Over the last several months I have been looking into a new potential daytrading strategy. This one looks into more illiquid stocks and therefore I won’t reveal the strategy: It’s simply not enough volume for many traders to trade the same. So why do I bother to publish it? I would like to show the results of my testing and later I will show the actual profits (or losess) from real trading. This is a mean reversion strategy.
I have tested the strategy by “live” quotes for a period of about two months now in june and july. I decided to backtest the strategy using data from 2010 and 2011. From this data I picked the best stocks fitting my criteria. The stocks I picked based on the results from 2010 and 2011 I tested in an “out of sample test” for January through July 2012.
I first made a portfolio of stocks based on the following:
- Volatility: I don’t want to have stocks with high volatility (using daily movement)
- Over the last year the stock must have been “stable”, not showing extended moves one or the other way.
- Some industries I know from experience is very tricky to trade (at least for me). So I excluded about 50% of the stocks just on this criteria.
- The stock must be higher than 15 USD (lower priced stocks are more erratic).
- I only use NYSE stocks (basically because of criteria number 1).

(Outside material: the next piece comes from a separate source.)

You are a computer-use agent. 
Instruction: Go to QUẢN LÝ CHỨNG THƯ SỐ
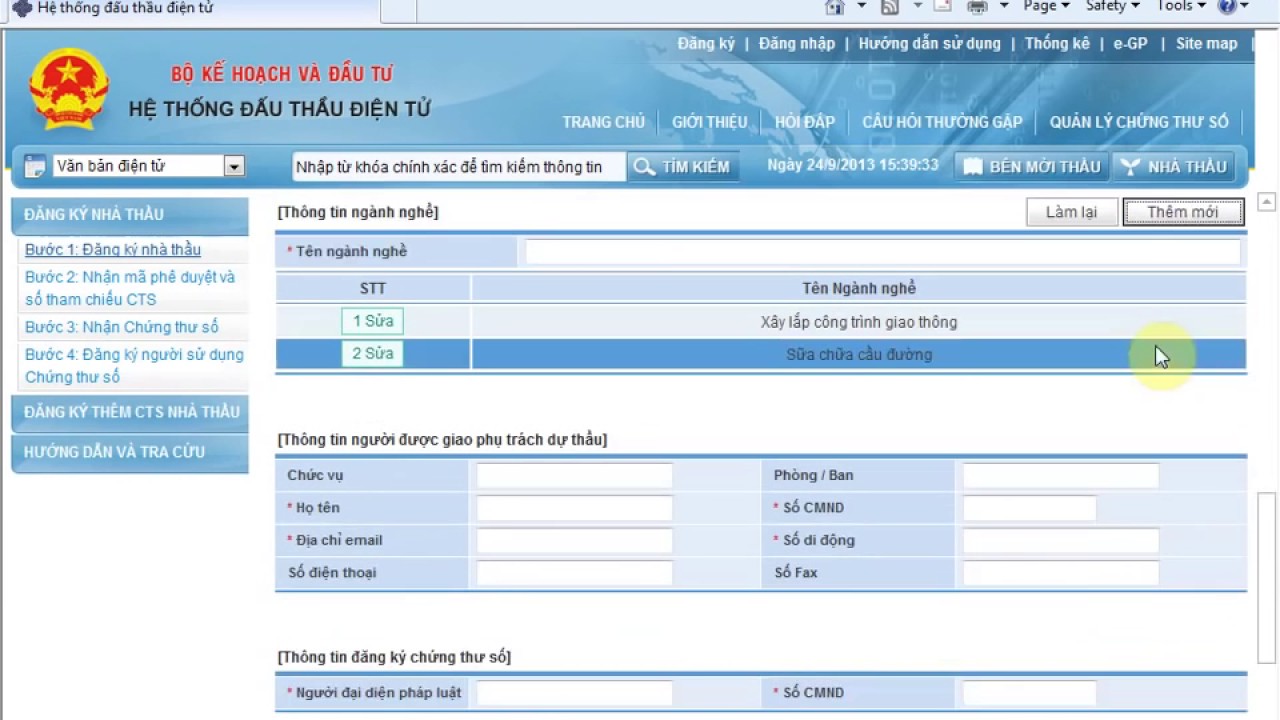coord(1139,122)
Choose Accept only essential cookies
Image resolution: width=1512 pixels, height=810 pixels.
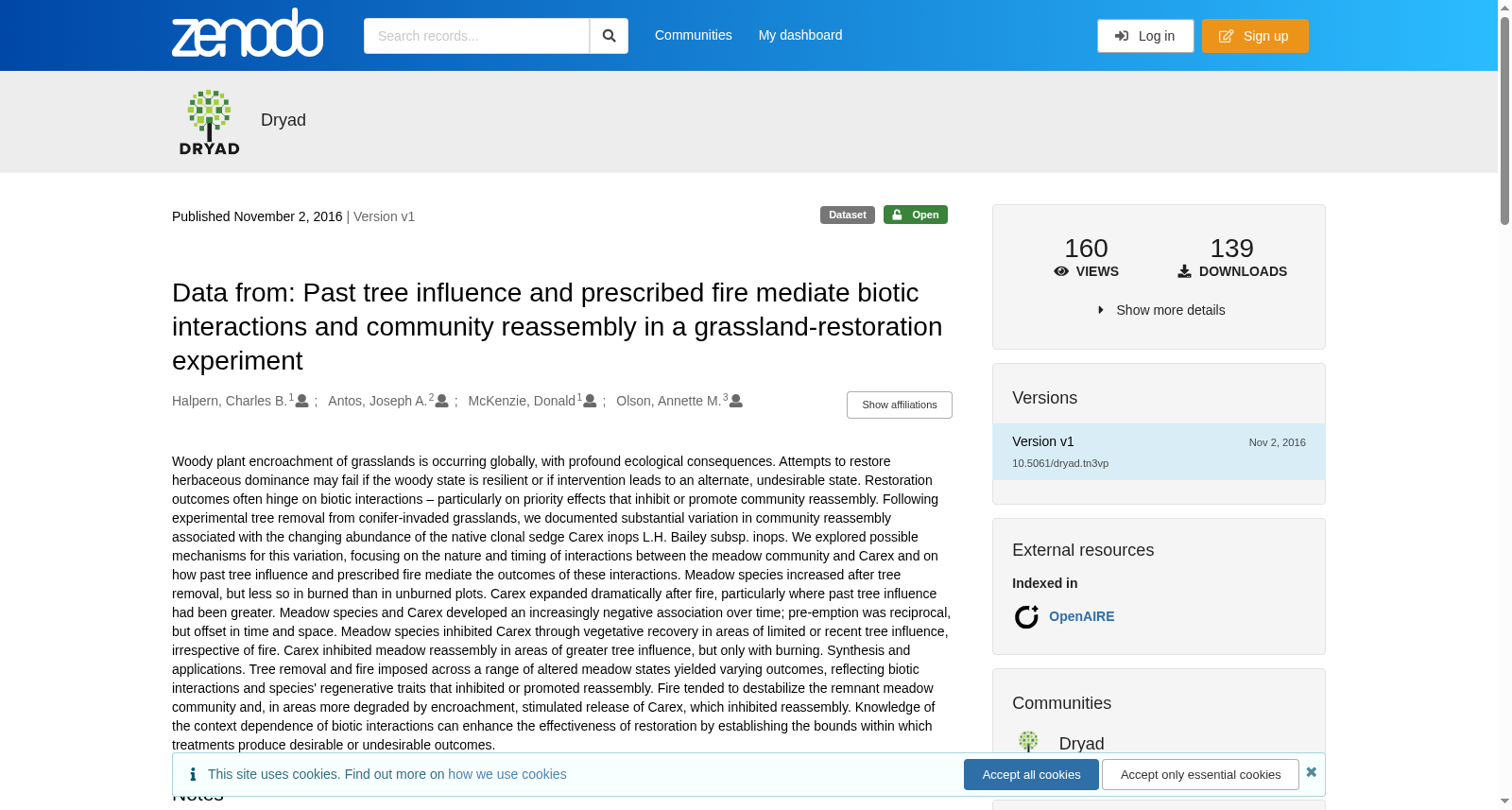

Doing this very crude selection I ended with 465 different stocks. Of these 465 stocks 100 were selected for my portfolio using results from 2010 and 2011(yes, some kind of curve fitting). Additional criterias were based on correllation with SPY, mean reversion ability (this is a mean reversion strategy) and average profit per fill. Doing this there is always the possibility of curve fitting, so therefore I want to have an out of sample test. That is the method I have used previously and it has worked reasonably well.
Here is how the accumulated P/L looks like for 2010 and 2011 using the best 100 stocks out of 465 candidates:
Each position is with 5000 USD, the lowest size I can possibly trade. Slippage and commissions are not included. There should be no slippage on entry because I get “hit” with the order (providing liquidity), and exit is on MOC. Commissions are negligible compared to average gain per fill. In total there is about 13 952 fills over these two years (about 30 fills per day). I like to use the law of big numbers. That’s why we get this smooth equity curve (and perhaps because of curve fitting).
So how did this sample of 100 stocks perform in 2012?
Surprisingly good, if you ask me. Is this too good to be true? Above 35 000 USD in accumulated profits with the lowest possible size. Over the 650 day period 65% of the days are profitable. Another point to make is that the P/L goes up when the general volatility in the market picks up (best month is august 2011). That makes sense: the more energy out there, the more to prey on.
Remember that this is just one of several strategies one needs to trade. You can’t just rely on just one strategy.
Here is the P/L per day over the whole period:
And here is the final graph showing monthly P/L:
I’m not naive so I will be happy if I can get 1/3 of the profits of this simulation. This is theory and I know that many of these fills I won’t get in real life due to error in the quotes and data. No matter which data you use it will be worse in real life. That is a sure thing.
I have already started trading this strategy from 1. august with 3 days in a row with decent profits.
Update 18th of August 2012: I have now traded this strategy every day in August and made about 3 000 USD on minimum size. As expected, theory is a lot better than real life. However, the strategy performs well and every day has been positive except for one day with a small loss. The biggest discrepancy from theory is that about 5% of the stocks are “hard to borrow”, ie. I can’t short them. They have on average better return than those which are easy to borrow.